■ **Material provided**:
########################################

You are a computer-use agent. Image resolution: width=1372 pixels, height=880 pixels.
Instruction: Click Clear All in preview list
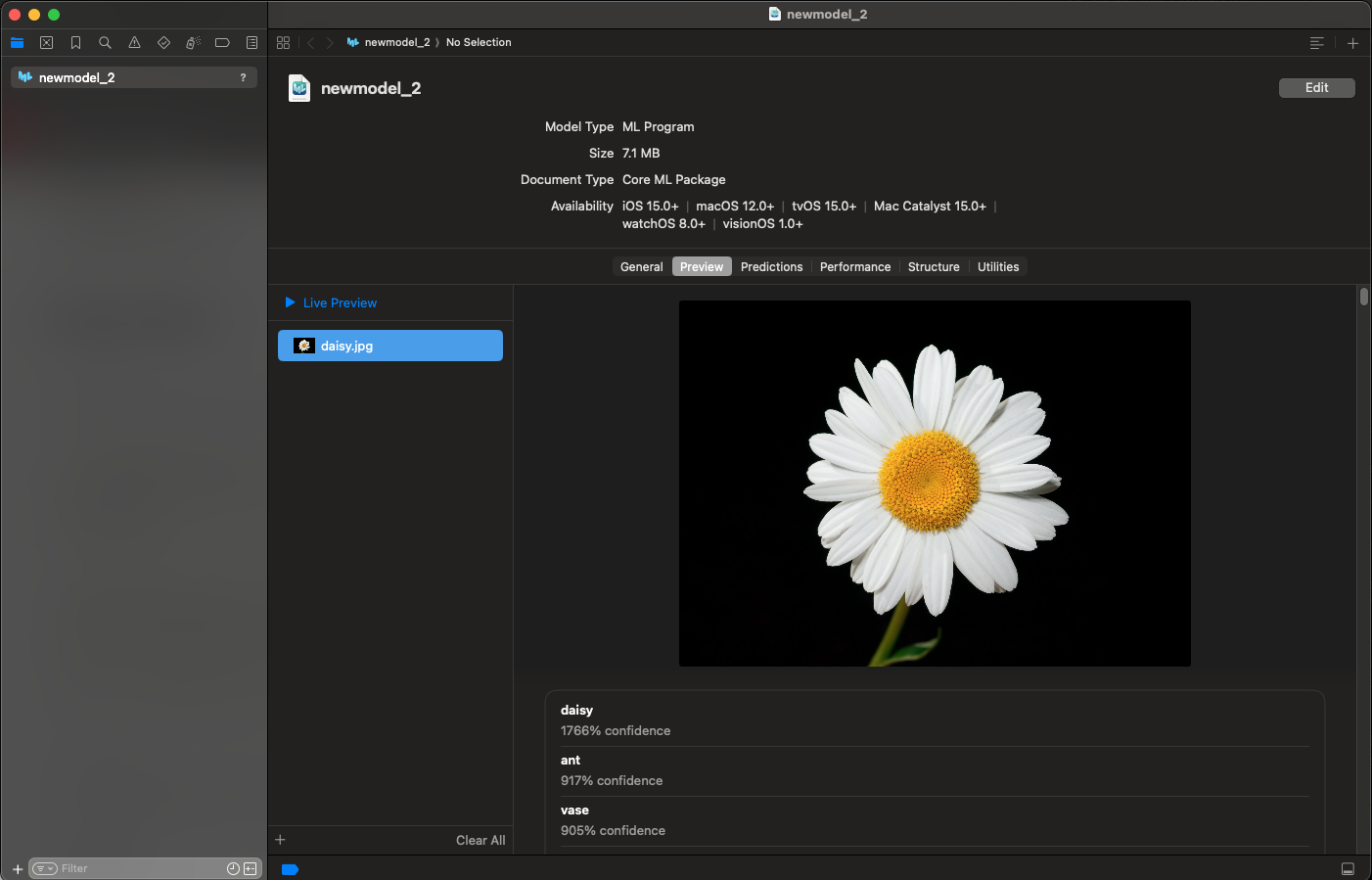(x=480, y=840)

########################################

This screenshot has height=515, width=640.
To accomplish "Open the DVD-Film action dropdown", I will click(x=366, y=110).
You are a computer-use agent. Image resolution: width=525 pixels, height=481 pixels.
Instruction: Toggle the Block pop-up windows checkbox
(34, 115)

########################################

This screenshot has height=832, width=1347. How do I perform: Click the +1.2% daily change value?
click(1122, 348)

########################################

■ **Work instructions**:
Using the material above, return each line in which the word "Image" occurs.

■ **Output**:
You are a computer-use agent. Image resolution: width=1372 pixels, height=880 pixels.
You are a computer-use agent. Image resolution: width=525 pixels, height=481 pixels.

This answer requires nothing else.